Matt Keeling and Chris Gilligan turned the study of how plague spreads in humans on its head: by analysing rat numbers. Rodent populations are important because fleas usually spread the plague bacteria Yersinia pestis from rat to rat; the insects only bite humans if rats are scarce.

Such research may sound obvious, but this is the first time that rat populations have been carefully modelled to understand bubonic plague in people. "This is one of those pieces of work that you say 'oh why didn't I think of that' after it is published," comments Graham Medley, an infectious disease epidemiologist at Warwick University, UK.

The computer model shows that plague can persist in very low rat populations (about 60,000) and spreads to humans only when some random event reduces rodent numbers. And it simulates what happens when there is a drastic reduction in rat numbers, caused by anything from mass poisonings to a strangely dressed man playing a hypnotic pipe.
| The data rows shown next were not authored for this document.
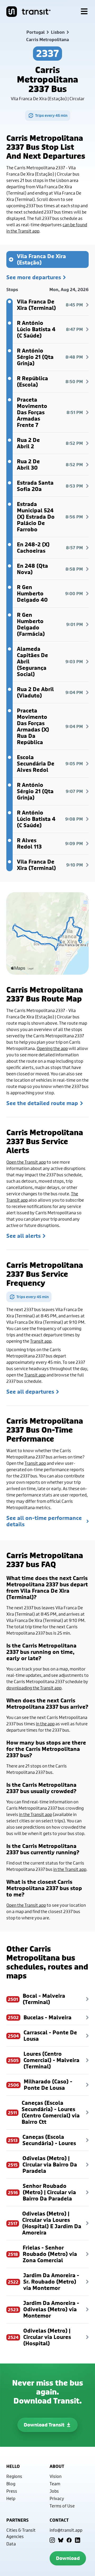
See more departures (33, 277)
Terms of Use (62, 2505)
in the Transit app (35, 1814)
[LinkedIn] (77, 2540)
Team (55, 2483)
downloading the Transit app (33, 1688)
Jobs (54, 2491)
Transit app (40, 1341)
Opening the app (52, 1048)
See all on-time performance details (44, 1521)
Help (10, 2498)
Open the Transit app (26, 1162)
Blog (10, 2483)
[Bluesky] (60, 2540)
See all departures (30, 1392)
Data (11, 2543)
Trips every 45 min (51, 115)
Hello (13, 2466)
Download (68, 2558)
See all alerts (23, 1236)
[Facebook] (69, 2540)
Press (11, 2491)
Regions (14, 2476)
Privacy (57, 2498)
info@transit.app (66, 2530)
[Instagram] (52, 2540)
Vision (55, 2476)
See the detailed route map (42, 1103)
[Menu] (84, 11)
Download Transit (44, 2424)
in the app (45, 1723)
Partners (17, 2520)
Broadly speaking, such a cull will not succeed if the plague has already spread to the human population. If fleas are biting people then it may be better to let the rats run free, giving the insects more rodent targets. Keeping the rat population permanently low seems the only way to avoid serious outbreaks. Vaccination is generally ineffective, Keeling warns, because direct person-to-person transmission is rare.

Although bubonic plague has been eradicated in many parts of the world, outbreaks still kill about 4,000 people each year and antibiotic-resistant strains have emerged. Historically, plague was a massive killer - wiping out one-third of Europe's population when it arrived in the fourteenth century for instance. But many have puzzled over how the disease persisted despite long disease-free periods and strict quarantine.
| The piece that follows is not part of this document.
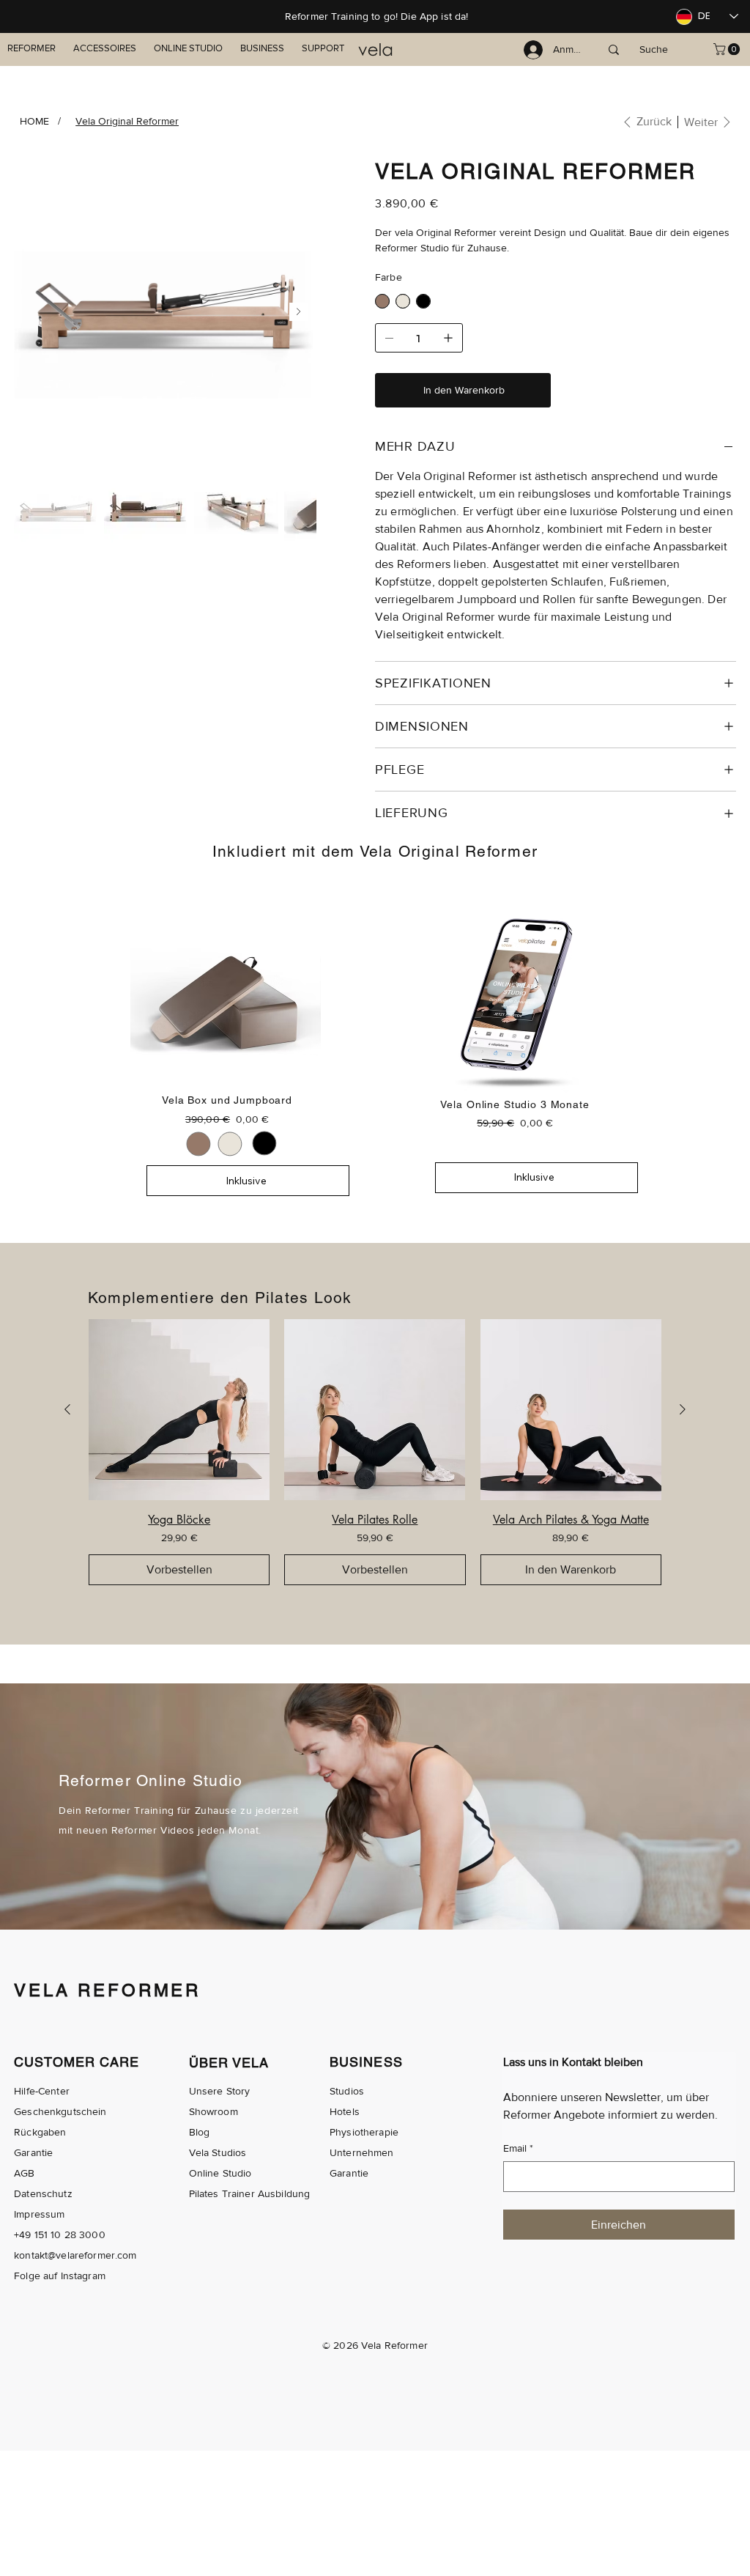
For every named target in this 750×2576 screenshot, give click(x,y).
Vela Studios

Keeling says that the new model explains this enigma: the disease can survive in very small rat populations. And quarantine is ineffective because the bugs can be present in a town's rats but not show up in its people - so future outbreaks are not caused by an influx of fresh disease-carrying rats. The model results are announced in Nature1.

"The study is extremely interesting because it may indicate a more general truth that could be applied to other vector-borne diseases," Medley says. Although a shortage of accurate historical data makes it difficult to verify the model's conclusions, he adds.

Keeling agrees: "Records often just say that someone died of a fever, which was attributed to plague." Still, the model does show close agreement with historical mortality data for London.

Looking ahead, he says that the model has important implications for public health. Bubonic plague is found in wild rodents in many parts of the world, he says, and careful monitoring of urban rat populations could make future outbreaks less likely.